CLEVELAND, Ohio – Young college graduates used to have an advantage over high school graduates in finding a job, but that pattern is changing, according to Bariş Kaymak, an economic and policy adviser in the Federal Reserve Bank of Cleveland’s research department.
Kaymak presented research findings on the topic Friday during a FedTalk discussion hosted by the Cleveland Fed.
Kaymak published two papers in 2025 with fellow researcher Alexander Cline, looking at the closing gap in the job market between college graduates and individuals with only a high school education.
The exit rate, which reflects how long workers remain unemployed, is changing, according to Kaymak. Before 2000, recent college graduates ages 22 to 27 were unemployed for shorter periods of time. After 2000, the length of time for college graduates to remain unemployed grew. After 2019, the unemployment time frame for high school graduates became shorter than that of college graduates.

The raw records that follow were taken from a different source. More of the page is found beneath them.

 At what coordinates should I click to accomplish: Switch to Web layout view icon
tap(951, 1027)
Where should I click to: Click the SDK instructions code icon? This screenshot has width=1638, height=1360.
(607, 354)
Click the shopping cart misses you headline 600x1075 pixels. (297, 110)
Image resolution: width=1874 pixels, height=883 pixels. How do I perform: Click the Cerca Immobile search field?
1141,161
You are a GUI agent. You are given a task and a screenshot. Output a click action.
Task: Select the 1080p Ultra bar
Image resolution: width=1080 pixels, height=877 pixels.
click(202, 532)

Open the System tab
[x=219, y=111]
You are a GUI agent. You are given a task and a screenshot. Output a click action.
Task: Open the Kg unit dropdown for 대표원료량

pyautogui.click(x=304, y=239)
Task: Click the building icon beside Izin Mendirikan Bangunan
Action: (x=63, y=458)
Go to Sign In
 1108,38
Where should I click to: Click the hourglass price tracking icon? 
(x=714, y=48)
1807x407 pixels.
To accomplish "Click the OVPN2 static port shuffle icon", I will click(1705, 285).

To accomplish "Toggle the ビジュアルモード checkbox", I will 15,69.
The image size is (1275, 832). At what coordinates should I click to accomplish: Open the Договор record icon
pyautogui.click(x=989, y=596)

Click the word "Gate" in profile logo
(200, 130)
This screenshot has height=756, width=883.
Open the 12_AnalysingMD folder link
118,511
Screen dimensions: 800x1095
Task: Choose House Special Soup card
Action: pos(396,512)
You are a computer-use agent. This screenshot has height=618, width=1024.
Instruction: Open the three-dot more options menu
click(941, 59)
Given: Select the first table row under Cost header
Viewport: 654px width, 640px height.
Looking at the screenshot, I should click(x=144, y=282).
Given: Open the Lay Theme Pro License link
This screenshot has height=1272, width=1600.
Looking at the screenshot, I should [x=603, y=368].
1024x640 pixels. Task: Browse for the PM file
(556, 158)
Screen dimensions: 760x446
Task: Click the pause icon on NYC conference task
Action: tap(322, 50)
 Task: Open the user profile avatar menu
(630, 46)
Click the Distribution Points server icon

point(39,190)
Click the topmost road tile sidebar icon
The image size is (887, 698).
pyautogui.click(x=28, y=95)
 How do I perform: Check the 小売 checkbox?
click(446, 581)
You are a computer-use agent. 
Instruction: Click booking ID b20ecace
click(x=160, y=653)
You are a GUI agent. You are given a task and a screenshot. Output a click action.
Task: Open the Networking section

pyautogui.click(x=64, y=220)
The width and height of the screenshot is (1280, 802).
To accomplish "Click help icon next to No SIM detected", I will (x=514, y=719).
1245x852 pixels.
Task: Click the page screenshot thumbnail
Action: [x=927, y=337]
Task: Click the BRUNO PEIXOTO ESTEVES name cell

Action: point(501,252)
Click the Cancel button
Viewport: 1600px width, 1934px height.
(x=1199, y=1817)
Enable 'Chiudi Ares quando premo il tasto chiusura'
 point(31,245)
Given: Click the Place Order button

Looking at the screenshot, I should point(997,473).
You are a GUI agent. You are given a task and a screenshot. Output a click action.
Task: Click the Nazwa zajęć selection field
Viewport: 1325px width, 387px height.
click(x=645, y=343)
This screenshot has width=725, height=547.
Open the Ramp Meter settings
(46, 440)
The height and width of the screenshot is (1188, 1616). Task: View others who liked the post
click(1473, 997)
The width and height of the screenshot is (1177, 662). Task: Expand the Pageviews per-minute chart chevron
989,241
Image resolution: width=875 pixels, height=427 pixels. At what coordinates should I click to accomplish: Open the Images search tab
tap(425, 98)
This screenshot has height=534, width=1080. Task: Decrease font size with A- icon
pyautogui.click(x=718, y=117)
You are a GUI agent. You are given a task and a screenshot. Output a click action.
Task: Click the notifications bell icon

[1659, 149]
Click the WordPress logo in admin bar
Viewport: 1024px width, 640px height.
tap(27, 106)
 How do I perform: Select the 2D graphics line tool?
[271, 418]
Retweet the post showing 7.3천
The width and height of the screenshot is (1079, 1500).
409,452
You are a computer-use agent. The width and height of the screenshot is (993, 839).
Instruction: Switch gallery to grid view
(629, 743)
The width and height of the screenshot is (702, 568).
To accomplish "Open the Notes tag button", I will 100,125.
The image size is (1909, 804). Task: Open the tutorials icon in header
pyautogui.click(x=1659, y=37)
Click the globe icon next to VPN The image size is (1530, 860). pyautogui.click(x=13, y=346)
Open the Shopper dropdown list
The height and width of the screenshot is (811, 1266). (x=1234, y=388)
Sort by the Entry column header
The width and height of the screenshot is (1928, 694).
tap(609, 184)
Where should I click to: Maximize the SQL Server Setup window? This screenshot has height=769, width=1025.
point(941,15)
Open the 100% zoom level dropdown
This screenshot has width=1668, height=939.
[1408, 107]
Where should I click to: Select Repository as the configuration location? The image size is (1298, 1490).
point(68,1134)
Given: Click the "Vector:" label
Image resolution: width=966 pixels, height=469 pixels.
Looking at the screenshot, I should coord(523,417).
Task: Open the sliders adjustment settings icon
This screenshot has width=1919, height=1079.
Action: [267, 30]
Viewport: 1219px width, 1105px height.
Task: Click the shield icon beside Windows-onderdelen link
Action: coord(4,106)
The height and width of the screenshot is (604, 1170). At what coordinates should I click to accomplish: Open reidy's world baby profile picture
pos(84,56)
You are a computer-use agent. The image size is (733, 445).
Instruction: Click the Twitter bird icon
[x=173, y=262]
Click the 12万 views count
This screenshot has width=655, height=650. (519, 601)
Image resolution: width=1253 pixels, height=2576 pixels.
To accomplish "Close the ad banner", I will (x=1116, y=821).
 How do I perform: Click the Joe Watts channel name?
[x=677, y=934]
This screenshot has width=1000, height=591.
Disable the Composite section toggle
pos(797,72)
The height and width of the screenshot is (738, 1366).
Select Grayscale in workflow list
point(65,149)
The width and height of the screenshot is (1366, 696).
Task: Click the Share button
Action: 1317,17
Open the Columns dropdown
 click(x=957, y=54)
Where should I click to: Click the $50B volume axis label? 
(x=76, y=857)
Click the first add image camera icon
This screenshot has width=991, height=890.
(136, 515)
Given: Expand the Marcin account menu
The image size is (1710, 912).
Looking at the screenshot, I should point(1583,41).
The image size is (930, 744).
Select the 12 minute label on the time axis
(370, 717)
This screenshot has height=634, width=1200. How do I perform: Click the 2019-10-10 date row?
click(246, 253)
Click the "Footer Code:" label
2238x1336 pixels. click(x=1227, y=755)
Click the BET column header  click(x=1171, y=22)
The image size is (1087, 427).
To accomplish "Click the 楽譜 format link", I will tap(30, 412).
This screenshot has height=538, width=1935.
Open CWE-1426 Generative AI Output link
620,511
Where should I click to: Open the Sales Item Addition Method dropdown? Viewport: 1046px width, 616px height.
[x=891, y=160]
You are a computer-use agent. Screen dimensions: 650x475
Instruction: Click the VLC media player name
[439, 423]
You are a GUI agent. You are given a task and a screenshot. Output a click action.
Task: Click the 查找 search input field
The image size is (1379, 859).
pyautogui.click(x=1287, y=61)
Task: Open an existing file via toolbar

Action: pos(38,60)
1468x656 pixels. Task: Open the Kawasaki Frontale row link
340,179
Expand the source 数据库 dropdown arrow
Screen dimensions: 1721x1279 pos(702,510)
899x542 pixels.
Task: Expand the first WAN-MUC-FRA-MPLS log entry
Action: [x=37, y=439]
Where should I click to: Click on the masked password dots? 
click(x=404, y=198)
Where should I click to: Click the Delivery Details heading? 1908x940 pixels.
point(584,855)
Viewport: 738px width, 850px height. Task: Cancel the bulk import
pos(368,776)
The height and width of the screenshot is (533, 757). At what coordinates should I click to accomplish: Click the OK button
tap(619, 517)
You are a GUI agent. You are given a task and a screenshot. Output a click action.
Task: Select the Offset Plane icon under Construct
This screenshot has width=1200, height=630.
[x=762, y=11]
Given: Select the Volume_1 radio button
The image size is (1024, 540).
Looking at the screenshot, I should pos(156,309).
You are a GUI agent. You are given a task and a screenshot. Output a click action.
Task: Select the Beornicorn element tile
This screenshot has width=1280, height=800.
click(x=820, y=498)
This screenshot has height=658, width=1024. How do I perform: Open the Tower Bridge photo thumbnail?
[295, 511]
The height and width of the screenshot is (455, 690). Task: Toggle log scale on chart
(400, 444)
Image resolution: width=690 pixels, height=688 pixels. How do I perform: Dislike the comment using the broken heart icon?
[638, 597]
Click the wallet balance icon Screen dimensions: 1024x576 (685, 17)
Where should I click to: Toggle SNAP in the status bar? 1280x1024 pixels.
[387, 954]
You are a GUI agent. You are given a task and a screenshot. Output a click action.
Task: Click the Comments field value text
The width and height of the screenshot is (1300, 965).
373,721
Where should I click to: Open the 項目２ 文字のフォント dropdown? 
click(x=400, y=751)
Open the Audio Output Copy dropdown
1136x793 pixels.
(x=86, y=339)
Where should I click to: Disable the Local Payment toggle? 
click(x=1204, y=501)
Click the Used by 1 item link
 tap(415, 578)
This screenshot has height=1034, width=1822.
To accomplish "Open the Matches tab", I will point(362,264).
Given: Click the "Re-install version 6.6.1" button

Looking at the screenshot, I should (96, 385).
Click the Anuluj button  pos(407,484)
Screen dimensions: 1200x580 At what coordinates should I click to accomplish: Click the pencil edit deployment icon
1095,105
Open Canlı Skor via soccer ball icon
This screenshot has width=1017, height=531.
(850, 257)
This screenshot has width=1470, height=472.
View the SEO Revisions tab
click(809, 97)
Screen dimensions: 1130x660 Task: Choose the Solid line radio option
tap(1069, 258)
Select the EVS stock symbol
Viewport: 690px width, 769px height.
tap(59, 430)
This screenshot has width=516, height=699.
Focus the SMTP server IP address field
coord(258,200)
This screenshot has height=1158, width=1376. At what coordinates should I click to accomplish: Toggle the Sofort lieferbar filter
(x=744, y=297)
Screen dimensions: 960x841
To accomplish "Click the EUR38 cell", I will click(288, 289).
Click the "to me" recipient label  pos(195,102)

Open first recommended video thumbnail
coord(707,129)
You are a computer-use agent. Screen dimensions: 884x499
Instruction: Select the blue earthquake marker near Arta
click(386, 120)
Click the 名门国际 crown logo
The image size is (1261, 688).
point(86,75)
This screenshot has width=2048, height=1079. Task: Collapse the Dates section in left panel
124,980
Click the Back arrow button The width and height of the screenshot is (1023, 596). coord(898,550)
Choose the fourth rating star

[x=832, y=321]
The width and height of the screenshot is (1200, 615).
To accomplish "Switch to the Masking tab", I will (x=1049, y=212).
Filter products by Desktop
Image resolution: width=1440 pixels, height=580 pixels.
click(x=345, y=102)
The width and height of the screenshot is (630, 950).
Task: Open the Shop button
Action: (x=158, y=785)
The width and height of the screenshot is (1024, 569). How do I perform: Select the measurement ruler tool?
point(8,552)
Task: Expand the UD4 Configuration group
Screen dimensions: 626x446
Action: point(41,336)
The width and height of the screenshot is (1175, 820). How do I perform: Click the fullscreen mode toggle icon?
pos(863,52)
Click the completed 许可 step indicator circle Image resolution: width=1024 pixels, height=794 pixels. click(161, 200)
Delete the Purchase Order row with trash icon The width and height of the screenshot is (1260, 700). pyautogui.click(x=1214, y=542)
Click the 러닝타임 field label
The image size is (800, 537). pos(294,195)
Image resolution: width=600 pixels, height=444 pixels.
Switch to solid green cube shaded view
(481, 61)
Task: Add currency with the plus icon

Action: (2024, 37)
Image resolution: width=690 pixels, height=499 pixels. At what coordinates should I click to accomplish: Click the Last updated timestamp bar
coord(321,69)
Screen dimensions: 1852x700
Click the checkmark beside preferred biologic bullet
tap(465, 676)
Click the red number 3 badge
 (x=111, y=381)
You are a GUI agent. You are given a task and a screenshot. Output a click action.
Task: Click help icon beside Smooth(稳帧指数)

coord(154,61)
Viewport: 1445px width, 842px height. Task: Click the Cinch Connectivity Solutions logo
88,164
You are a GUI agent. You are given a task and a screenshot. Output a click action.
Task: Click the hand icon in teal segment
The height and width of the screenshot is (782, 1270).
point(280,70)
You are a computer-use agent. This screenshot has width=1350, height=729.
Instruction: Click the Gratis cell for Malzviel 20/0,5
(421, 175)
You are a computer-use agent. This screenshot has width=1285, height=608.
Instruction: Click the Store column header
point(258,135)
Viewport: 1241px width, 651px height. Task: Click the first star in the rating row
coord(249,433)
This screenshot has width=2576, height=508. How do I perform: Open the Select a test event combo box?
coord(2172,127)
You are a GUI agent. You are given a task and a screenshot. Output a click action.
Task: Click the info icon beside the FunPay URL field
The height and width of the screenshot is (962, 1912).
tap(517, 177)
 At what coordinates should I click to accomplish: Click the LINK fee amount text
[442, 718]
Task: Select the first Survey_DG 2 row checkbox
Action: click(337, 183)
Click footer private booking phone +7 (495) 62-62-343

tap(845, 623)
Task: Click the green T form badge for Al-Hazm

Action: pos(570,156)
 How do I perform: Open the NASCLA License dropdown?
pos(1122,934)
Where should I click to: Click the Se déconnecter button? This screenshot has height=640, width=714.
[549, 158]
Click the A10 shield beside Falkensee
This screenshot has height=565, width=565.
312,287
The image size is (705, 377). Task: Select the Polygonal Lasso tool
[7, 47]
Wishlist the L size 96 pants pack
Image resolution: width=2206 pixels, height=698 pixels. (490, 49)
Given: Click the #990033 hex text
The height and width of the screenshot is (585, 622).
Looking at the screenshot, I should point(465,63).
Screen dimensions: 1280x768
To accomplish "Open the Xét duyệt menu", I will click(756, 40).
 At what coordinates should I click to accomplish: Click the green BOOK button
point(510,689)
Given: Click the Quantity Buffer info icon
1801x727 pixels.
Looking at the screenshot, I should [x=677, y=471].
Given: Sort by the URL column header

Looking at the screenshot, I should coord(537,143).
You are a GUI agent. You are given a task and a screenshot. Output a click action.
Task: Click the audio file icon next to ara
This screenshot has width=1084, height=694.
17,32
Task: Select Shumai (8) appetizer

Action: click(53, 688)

While high school graduates had an exit rate of 41%, which held steady, Kaymak said the exit rate for college graduates dropped from 47% to 37%.
Kaymak said the job-finding rate is historically higher for young college graduates, but that has been showing a steady decline over the past 25 years while the job-finding rate of high school graduates remains steady.
According to Kaymak, the job-finding rate is the fraction of the unemployed who find a job on a monthly basis.
The disengagement rate, which accounts for those who are no longer looking for work because of discouragement or life choices, is rising for both groups.
The Covid-19 pandemic caused one of the tightest job markets since the Vietnam War, with two job openings for every unemployed person in some cases, Kaymak said.
“When we look at the patterns in data, college job finding rate starts to decline around 2000, so AI cannot really explain that 20-year trend,” Kaymak said. “Although it might perhaps contribute to the acceleration of it.”
Jobs in the STEM fields may be more susceptible to AI, Kaymak said.
Kaymak said the college-educated workforce grew in the 1980s and 1990s, and so did the salaries they could demand. But the college graduate wage premium – the ratio of average college wages compared with high school wages – stopped increasing or declined somewhat.
After 2000, the demand for college labor and high school labor shifted.
“We don’t quite know what’s going on, but we definitely see a shift from college biased demand growth to more education neutral demand,” Kaymak said. “And we can think about technological progress potentially no longer complementing college-educated labor.”
But despite the shift, some things have not changed.
Kaymak said once college-educated young adults find a job, they have lower rates of job separation or layoffs. And college-educated workers, as a whole, still continue to make more in wages.
Those with a two-year associates degree or career technical training used to fall in between college-educated and high school graduates in finding a job. But that is no longer the case, Kaymak said.
Since about 2019, individuals with associate degrees or technical training, or even those with some college but not a degree, have surpassed the job-finding rate for four-year college graduates, Kaymak said.
As workers age, the difference between education levels becomes less important when finding a job as employers find job experience and successes more important, Kaymak said.